Recent discussions have emerged as financial authorities have identified single-stock leveraged exchange-traded funds (ETFs) as a factor contributing to market volatility. However, asset management professionals and market experts argue that the recent fluctuations in stocks like Samsung Electronics and SK Hynix cannot be solely attributed to these ETFs. They point out that changes in the global semiconductor market and volatility in overseas markets preceded these movements, and the actual size of ETF rebalancing is not significant compared to individual stock trading volumes.
According to industry sources, there are three main issues surrounding single-stock leverage. The first is the claim that recent volatility in semiconductor stocks is due to single-stock leveraged ETFs. The Korea Capital Market Institute reported that from May 25 to June 19, the annualized volatility of SK Hynix increased from 90% to 101%. However, during the same period, the Philadelphia Semiconductor Index rose from 46% to 75%, and Micron's volatility surged from 85% to 126%, indicating that U.S. semiconductor stocks experienced even greater volatility.
This suggests that as global semiconductor sector volatility increased, the KOSPI's volatility, which is heavily weighted by Samsung Electronics and SK Hynix, also naturally rose. On July 1, major semiconductor stocks like Micron (-10.57%) and SanDisk (-10.62%) plummeted on the New York Stock Exchange, with the Philadelphia Semiconductor Index dropping by 6.27%. This shock carried over to Asian markets the following day, with the KOSPI and KOSDAQ falling by 7.89%, and Samsung Electronics and SK Hynix dropping by 9.06% and 14.57%, respectively. On the same day, Japan's Kioxia Holdings also fell by 13.47%.
An industry insider stated, "As concerns about a peak-out in the global semiconductor market and changes in investor sentiment emerged, major semiconductor companies' stock prices moved significantly at the same time. If single-stock leverage were the cause, it would be difficult to explain the sharp decline of Kioxia Holdings, which does not have leveraged products."
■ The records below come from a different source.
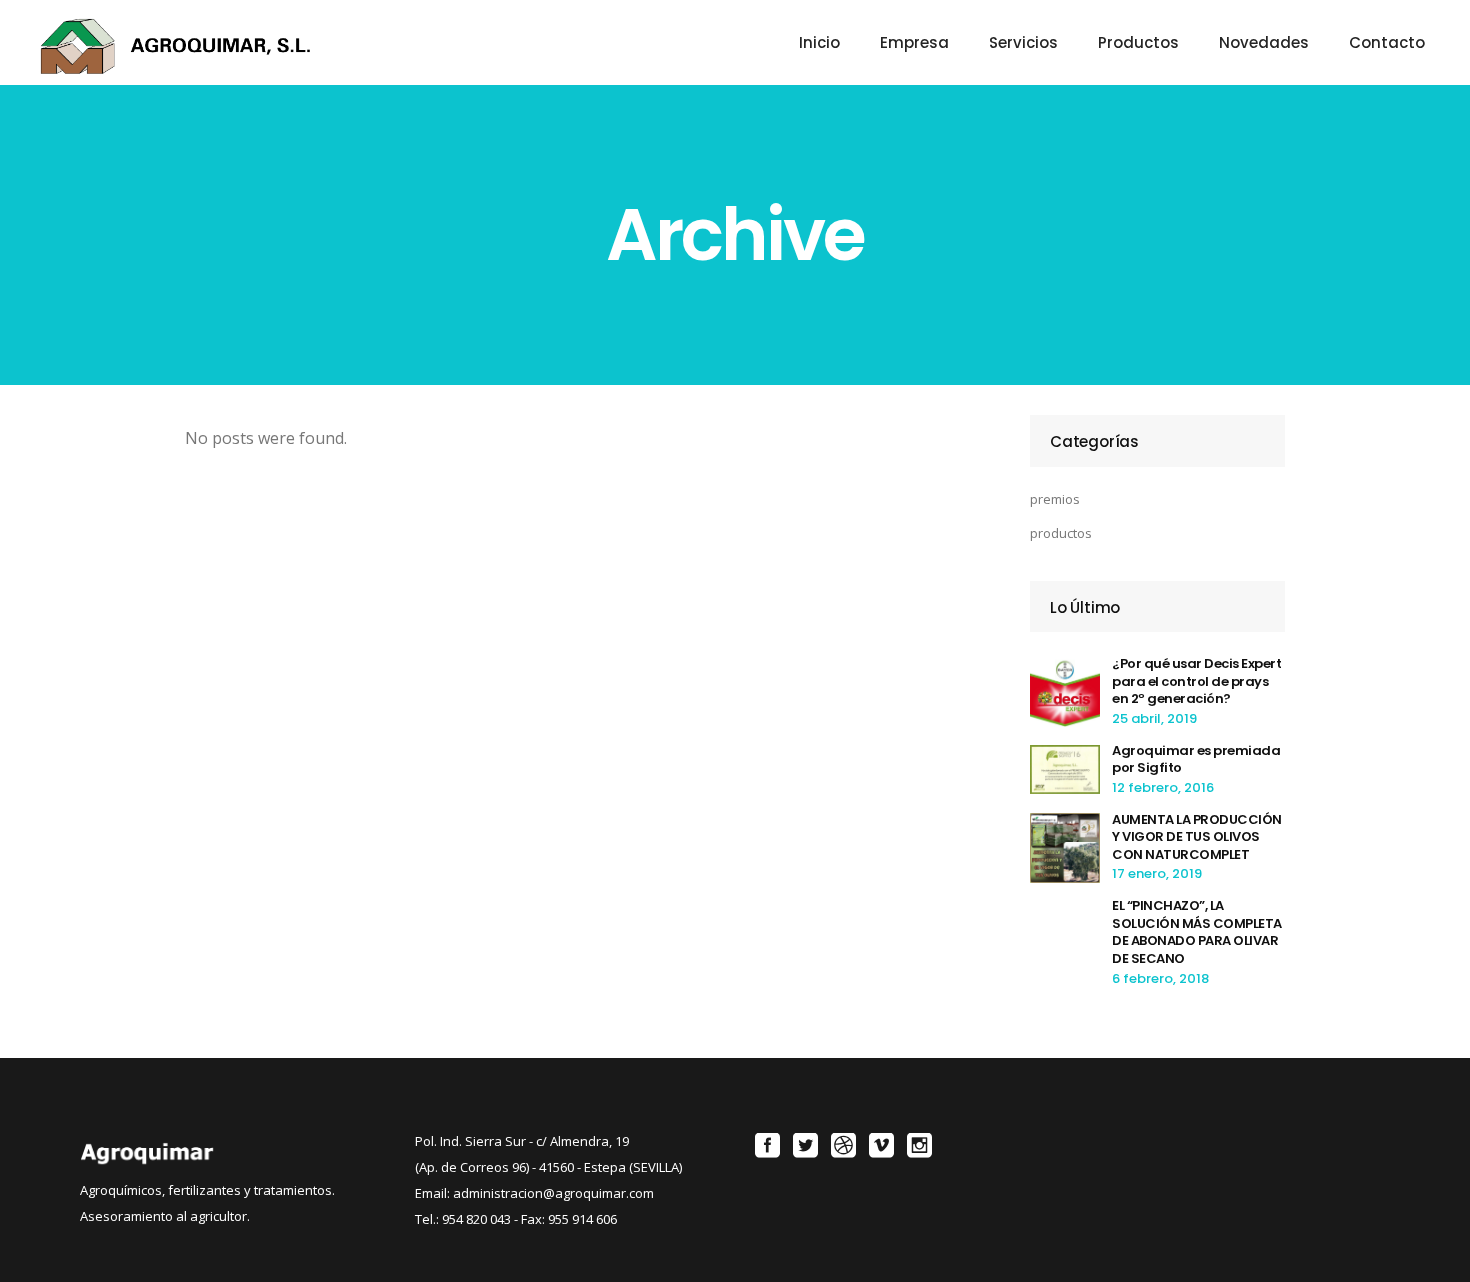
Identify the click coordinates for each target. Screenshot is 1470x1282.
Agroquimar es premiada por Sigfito (1196, 759)
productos (1061, 533)
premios (1055, 499)
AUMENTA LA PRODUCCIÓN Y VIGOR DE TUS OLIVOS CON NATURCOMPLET (1197, 837)
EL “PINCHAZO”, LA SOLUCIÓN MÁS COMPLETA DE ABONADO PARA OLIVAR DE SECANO (1197, 932)
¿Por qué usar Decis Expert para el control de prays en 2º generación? (1196, 681)
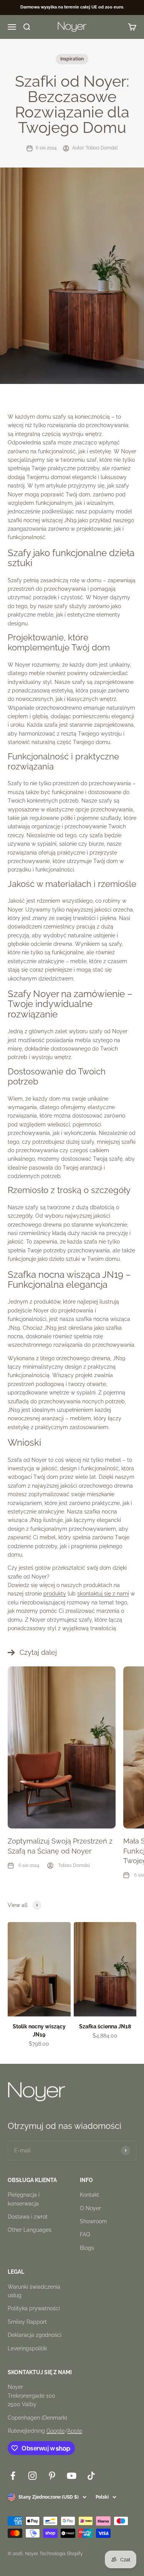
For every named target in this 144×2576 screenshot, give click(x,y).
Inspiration (72, 59)
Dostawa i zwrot (28, 2217)
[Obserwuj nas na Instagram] (32, 2475)
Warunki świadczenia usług (34, 2291)
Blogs (87, 2248)
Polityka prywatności (34, 2308)
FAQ (85, 2234)
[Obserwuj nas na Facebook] (13, 2475)
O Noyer (90, 2208)
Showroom (93, 2221)
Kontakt (89, 2195)
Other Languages (29, 2230)
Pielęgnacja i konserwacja (24, 2199)
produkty (54, 1594)
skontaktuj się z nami (103, 1594)
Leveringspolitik (27, 2348)
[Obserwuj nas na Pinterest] (52, 2475)
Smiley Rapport (27, 2322)
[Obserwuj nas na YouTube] (71, 2475)
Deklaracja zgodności (34, 2335)
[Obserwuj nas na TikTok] (91, 2475)
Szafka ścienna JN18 (105, 2026)
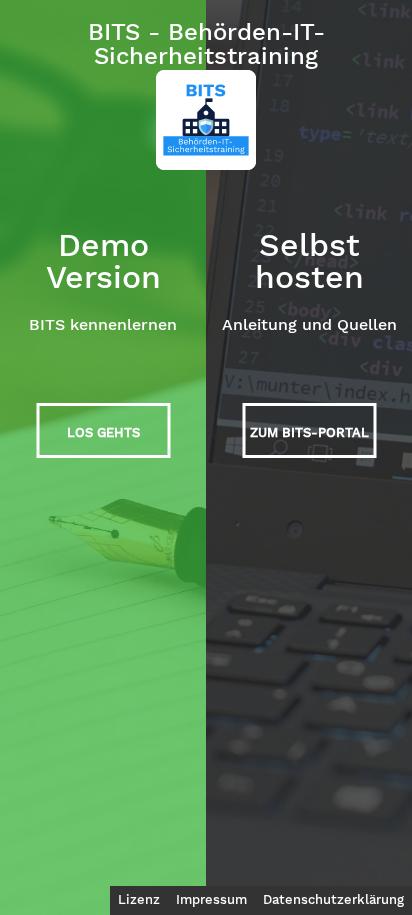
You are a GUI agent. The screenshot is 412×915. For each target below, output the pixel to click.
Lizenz (139, 899)
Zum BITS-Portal (309, 432)
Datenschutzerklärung (333, 899)
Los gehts (103, 432)
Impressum (211, 899)
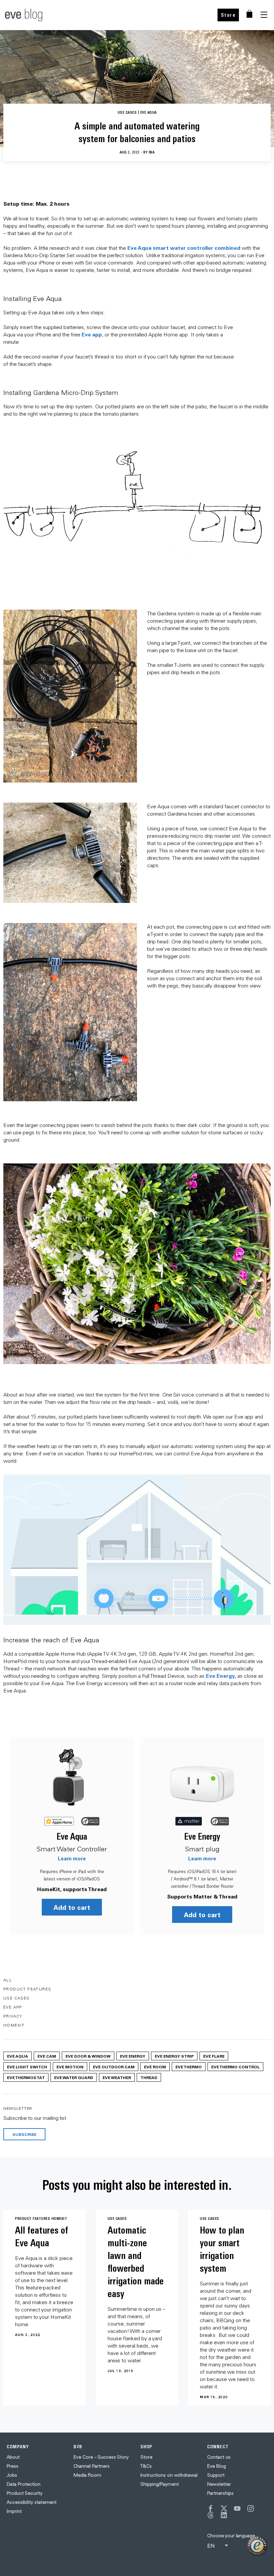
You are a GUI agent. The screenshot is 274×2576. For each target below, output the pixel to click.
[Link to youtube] (237, 2508)
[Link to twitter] (224, 2508)
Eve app (92, 334)
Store (228, 15)
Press (12, 2466)
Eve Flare (214, 2056)
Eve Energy (202, 1836)
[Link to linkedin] (224, 2515)
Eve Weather (117, 2077)
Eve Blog (216, 2466)
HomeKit (14, 2025)
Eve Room (155, 2066)
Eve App (12, 2007)
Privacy (12, 2016)
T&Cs (146, 2466)
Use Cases (16, 1997)
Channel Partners (92, 2466)
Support (216, 2475)
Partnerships (220, 2493)
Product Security (24, 2493)
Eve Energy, (221, 1675)
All (7, 1979)
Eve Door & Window (88, 2056)
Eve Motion (70, 2066)
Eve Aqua (71, 1836)
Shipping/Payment (159, 2484)
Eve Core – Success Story (101, 2457)
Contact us (219, 2457)
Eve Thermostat (26, 2077)
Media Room (87, 2475)
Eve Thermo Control (235, 2066)
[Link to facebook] (210, 2508)
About (13, 2457)
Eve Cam (46, 2056)
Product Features (27, 1988)
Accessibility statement (31, 2502)
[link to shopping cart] (249, 14)
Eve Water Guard (73, 2077)
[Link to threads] (210, 2515)
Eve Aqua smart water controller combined (183, 247)
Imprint (14, 2511)
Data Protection (23, 2484)
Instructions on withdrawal (168, 2475)
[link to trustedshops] (257, 2546)
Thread (148, 2077)
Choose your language (231, 2536)
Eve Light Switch (27, 2066)
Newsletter (219, 2484)
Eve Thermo (188, 2066)
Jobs (12, 2475)
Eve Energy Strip (174, 2056)
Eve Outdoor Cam (114, 2066)
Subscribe (24, 2134)
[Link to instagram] (250, 2508)
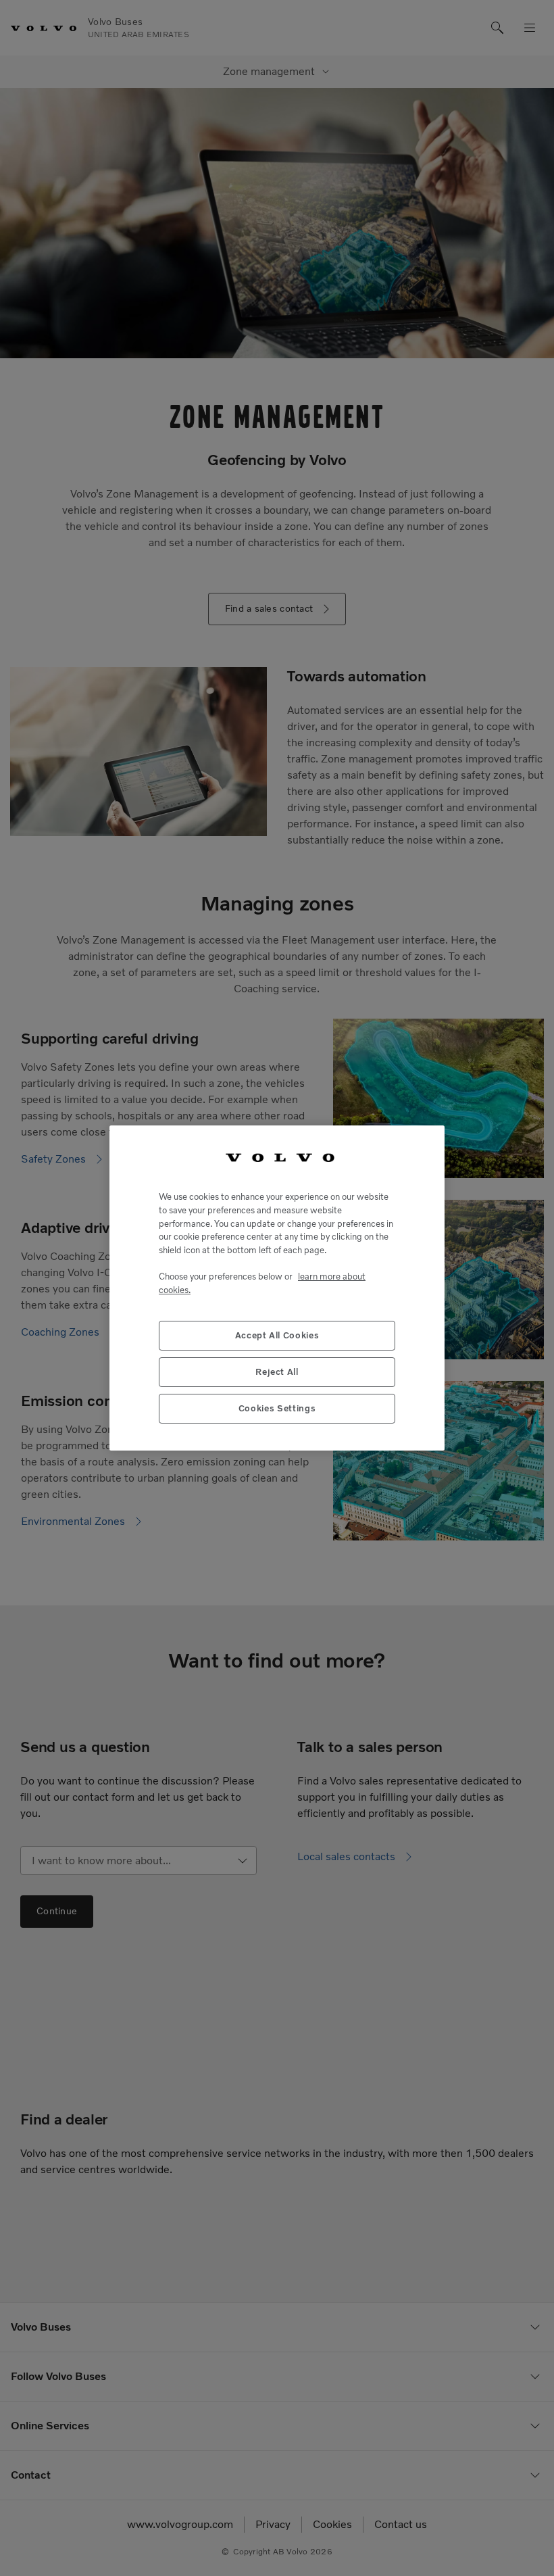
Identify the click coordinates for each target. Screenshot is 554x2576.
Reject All (277, 1372)
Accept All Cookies (277, 1335)
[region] (277, 1287)
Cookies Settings (277, 1408)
The second issue is the actual market impact of single-stock leveraged ETFs. To assess their influence, it is essential to look at the proportion of ETF rebalancing demand relative to total trading volume, rather than just trading volume or net asset value. According to Korea Investment & Securities, from May 27 to the end of June, the rebalancing demand for leveraged and inverse ETFs tracking Samsung Electronics and SK Hynix was estimated at 300 billion won and 2.1 trillion won, respectively. When compared to the average daily trading volume of individual stocks during the same period, this represents about 4%.
Market analysts believe that this level of rebalancing demand is insufficient to explain the recent sharp fluctuations in stock prices. Notably, Samsung Electronics and SK Hynix are representative stocks that are influenced by both domestic and international factors, including foreign investment flows and the global semiconductor market, making it difficult to attribute volatility solely to ETF supply and demand.
The third issue concerns the high turnover rates of single-stock leveraged ETFs. The Financial Supervisory Service expressed concern over excessive short-term trading, noting that some products have turnover rates exceeding 1000%. However, data shows that as of July 10, only three products had turnover rates above 100%: SOL SK Hynix Futures Single-Stock Inverse 2X (1183.55%), PLUS Samsung Electronics Futures Single-Stock Inverse 2X (412.41%), and KODEX SK Hynix Single-Stock Leverage (102.35%). The average turnover rate for the 16 single-stock leveraged and inverse ETFs was 145.03%.
Industry experts argue that such turnover rates are natural given the characteristics of these products. They are designed to track the daily returns of specific stocks at double the rate, which inherently assumes short-term trading. One asset management insider explained, "If the turnover rate is 30%, it means the average holding period is about three days. Given that leveraged ETFs are structured in a way that increases the risk of capital loss the longer they are held in volatile markets, interpreting high turnover rates as a warning sign is not appropriate."
* This article has been translated by AI.